National Review's Happy Warrior
December 27, 2013
Rohullah Qarizada is one of those Afghans you used to see a lot on American TV in the immediate aftermath of the Taliban's fall. Trimly bearded,
dapper in Western suit and tie, he heads the Afghan Independent Bar Association in Kabul. Did you know Kabul had a bar association? A few years back, I ran into one of the U.S. prosecutors who helped set it up, with a grant from the Swedish foreign ministry. Mr. Qarizada currently sits on a committee charged with making revisions to the Afghan legal code. What kind of revisions? Well, for example: "Men and women who commit adultery shall be punished based on the circumstances by one of the following punishments: lashing, stoning."
As in stoning to death. That's the proposed improvement to Article 21. Article 23 specifies that said punishment shall be performed in public. Mr. Qarizada gave an interview to Reuters, explaining that the reintroduction of stoning was really no big deal: You'd have to have witnesses, and they'd better be consistent. "The judge asks each witness many questions," he said, "and if one answer differs from other witnesses then the court will reject the claim." So that's all right then.
Stoning is making something of a comeback in the world's legal codes — in October the Sultan of Brunei announced plans to put it on his books. Nevertheless, Kabul has the unique distinction of proposing to introduce the practice on America's watch. Afghanistan is an American protectorate; its kleptocrat president is an American client, kept alive these last twelve years only by American arms. The Afghan campaign is this nation's longest war — and our longest un-won war: That's to say, nowadays we can't even lose in under a decade. I used to say that, 24 hours after the last Western soldier leaves Afghanistan, it will be as if we were never there. But it's already as if we were never there: The last Christian church in the country was razed to the ground in 2010.

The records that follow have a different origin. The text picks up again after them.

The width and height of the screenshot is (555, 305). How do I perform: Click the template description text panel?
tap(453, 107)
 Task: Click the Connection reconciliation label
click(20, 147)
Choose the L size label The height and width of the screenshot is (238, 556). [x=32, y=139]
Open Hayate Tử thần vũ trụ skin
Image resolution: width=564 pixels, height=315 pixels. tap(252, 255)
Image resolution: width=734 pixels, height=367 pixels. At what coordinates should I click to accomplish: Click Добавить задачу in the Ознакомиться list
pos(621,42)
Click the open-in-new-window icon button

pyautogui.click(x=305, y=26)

At this point, Americans sigh wearily and shrug, "Afghanistan, the graveyard of empire," or sneer, "If they want to live in a seventh-century s***hole, f*** 'em." But neither assertion is true. Do five minutes' googling, and you'll find images from the Sixties and early Seventies of women in skirts above the knee listening to the latest Beatles releases in Kabul record stores. True, a stone's throw (so to speak) from the capital, King Zahir's relatively benign reign was not always in evidence. But, even so, if it's too much to undo the barbarism of centuries, why could the supposed superpower not even return the country to the fitful civilization of the disco era? The American imperium has lasted over twice as long as the Taliban's rule — and yet, unlike them, we left no trace.
Seven years ago, in my book America Alone, I quoted a riposte to the natives by a British administrator, and it proved such a hit with readers that for the next couple of years at live stage appearances, from Vancouver to Vienna, Madrid to Melbourne, I would be asked to reprise it — like the imperialist version of a Beatles cover band. The chap in question was Sir Charles Napier, out in India and faced with the practice of suttee — the Hindu tradition of burning widows on the funeral pyres of their husbands. General Napier's response was impeccably multicultural: "You say that it is your custom to burn widows. Very well. We also have a custom: When men burn a woman alive, we tie a rope around their necks and we hang them. Build your funeral pyre; beside it, my carpenters will build a gallows. You may follow your custom. And then we will follow ours."
India is better off without suttee, just as Afghanistan would be better off without child marriage, honor killing, death for apostasy, and stoning for adultery. What my readers liked about my little bit of Napier karaoke at live appearances was its cultural cool. It wasn't an argument for more war, more bombs, more killing, but for more cultural confidence. In the long run, that's more effective than a drone. For the least worst two-thirds of a century in its history, the vast fractious tribal dump of Sudan was run by about 200 British civil servants. These days, I doubt the smallest Obamacare branch office makes do with fewer than 200 "navigators." Yet, alert to the obsolescence of the mid-20th-century social programs, the Right remains largely blind to the similarly too-big-to-fail model of the American way of war. No serious person can argue that we're not spending enough money. The problem is we waste so much of it — to the point where in Afghanistan the Western occupation accounts for 97 percent of GDP, and all we have built is another squalid sharia state.
The American way of war is to win the war in nothing flat, and then spend the next decade losing the peace. The American people have digested that to the point where they assume that, no matter how "unbelievably small" (as Kerry promised of Syria) the next intervention is, it's a fool's errand. The rest of the world grasps it, too. If Hamid Karzai treats Washington with contempt and gets away with it, why expect the Iranians to behave any differently? A nation responsible for almost half the planet's military spending goes into battle with the sentimental multiculti fantasist twaddle of Greg Mortensen's Three Cups of Tea as its strategy manual — and then wonders why it can't beat goatherds with fertilizer.
Incidentally, I'd be interested to know which particular fellow at the Pentagon ordered that a copy of Three Cups of Tea be included in every Kandahar-bound kitbag. He should be fired. Come to think of it, he should be stoned.